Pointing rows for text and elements
━━━
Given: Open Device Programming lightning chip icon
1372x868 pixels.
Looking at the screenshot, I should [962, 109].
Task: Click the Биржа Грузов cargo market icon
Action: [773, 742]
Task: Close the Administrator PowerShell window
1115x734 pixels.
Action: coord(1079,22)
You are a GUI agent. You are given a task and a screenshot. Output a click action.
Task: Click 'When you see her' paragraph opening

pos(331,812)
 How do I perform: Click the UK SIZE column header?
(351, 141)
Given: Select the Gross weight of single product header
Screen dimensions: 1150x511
━━━
■ WHAT THE TASK REQUIRES: Copy every row above verbatim, with no changes.

■ ANSWER TO THIS PROBLEM:
Given: Open Device Programming lightning chip icon
1372x868 pixels.
Looking at the screenshot, I should [962, 109].
Task: Click the Биржа Грузов cargo market icon
Action: [773, 742]
Task: Close the Administrator PowerShell window
1115x734 pixels.
Action: coord(1079,22)
You are a GUI agent. You are given a task and a screenshot. Output a click action.
Task: Click 'When you see her' paragraph opening

pos(331,812)
 How do I perform: Click the UK SIZE column header?
(351, 141)
Given: Select the Gross weight of single product header
Screen dimensions: 1150x511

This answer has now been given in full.